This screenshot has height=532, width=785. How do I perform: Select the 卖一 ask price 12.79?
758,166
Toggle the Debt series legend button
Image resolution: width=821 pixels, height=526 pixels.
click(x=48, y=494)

Objective:
Format the records above as a JSON array of strings, with each line as its own string and blank lines omitted.

Completed exercise:
[
  "This screenshot has height=532, width=785. How do I perform: Select the 卖一 ask price 12.79?",
  "758,166",
  "Toggle the Debt series legend button",
  "Image resolution: width=821 pixels, height=526 pixels.",
  "click(x=48, y=494)"
]